I’ve had two 401’s pass through my system over the years, there’s no way I’d swap my Palmer for another 401.
 
Don’t discount 401, they have an edge on SQ.....

How would you describe that edge? And do you think the 401 lost something in translation, or do you think it sounds preferable to the 301 in all aspects? Would genuinely like to know your thoughts, I’m not being contentious.
 
The original Hi Fi News review suggested the 401 was better for hum at the expense of speed stability with mains voltage variation. Not much in it otherwise, if I remember correctly.
 
I’d really not obsess over the minor differences between the 301 and 401, condition is *way* more important at this stage in the game. At the time the 401 was considered an improvement technically, but build quality got a tad ‘British Leyland’ over the run, but it’s irrelevant. Wear to bearings, bushings, rubber components etc is exponentially more important. Just buy the very best example of either you possibly can.
 
This 301 minus the arm will be listed soon according to this seller...

s-l1600.jpg


Listed as this, atm...

https://www.ebay.co.uk/itm/37370227...d=link&campid=5338728743&toolid=20001&mkevt=1
 
This site contains affiliate links for which pink fish media may be compensated.
The original Hi Fi News review suggested the 401 was better for hum at the expense of speed stability with mains voltage variation. Not much in it otherwise, if I remember correctly.

That’s interesting - I have fully serviced versions of both and found the 301 to be rock solid as far as drift is concerned, whereas the 401 sometimes drifts a bit.
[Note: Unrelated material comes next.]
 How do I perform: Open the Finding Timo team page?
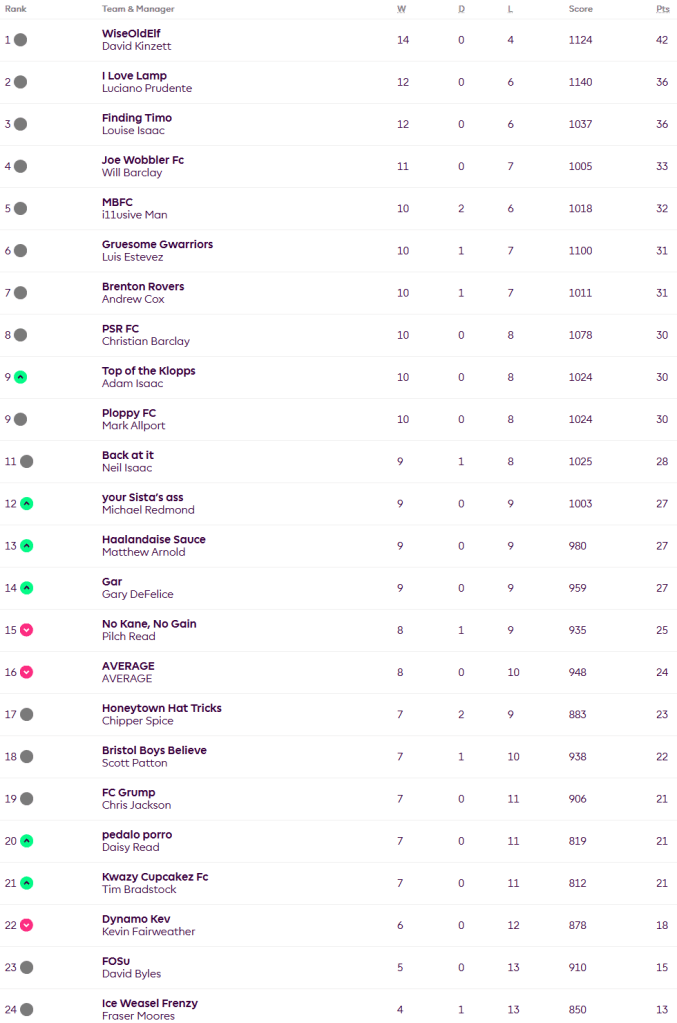click(x=136, y=118)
Doesn’t the 401 motor produce less torque than the 301?
 
401 has a 12W motor vs 16W for the 301. 301 was designed to be able spin a 78 with a 10 gram pickup, this wasn't such a requirement by the time the 401 arrived as tracking weights has decreased.
 
That’s interesting - I have fully serviced versions of both and found the 301 to be rock solid as far as drift is concerned, whereas the 401 sometimes drifts a bit. Doesn’t the 401 motor produce less torque than the 301?

That was basically what they said, in reducing the hum from the 301 motor they worsened the speed stability on the 401. I remember what seemed like significant warm up drift on what is now my 401 when it was new but it hasn`t been used for thirty years so I will have to refresh my memory when I finally get it installed.
 
My 401 takes about a side to get stabilised, then seems to be rock solid, according to the strobe anyway.

I asked Audio Grail about having it serviced to try and sort it, and he told me that the BBC specs for transcription turntables advised to run them for 20 mins prior to broadcast, so I’ll live with that.
 
I know several men who worked at Garrard and in those days, Gerrard was a job for life with an enthusiastic workforce. Everyone of them to a man reckoned that the 401 was by far the best built model. The QA in particular was reputably of the highest, if not ludicrously high, standard.

I am "lucky" in that I prefer the looks of the 401 and have owned one for over 30 years and have never had a seconds regret in buying it. It is a keeper.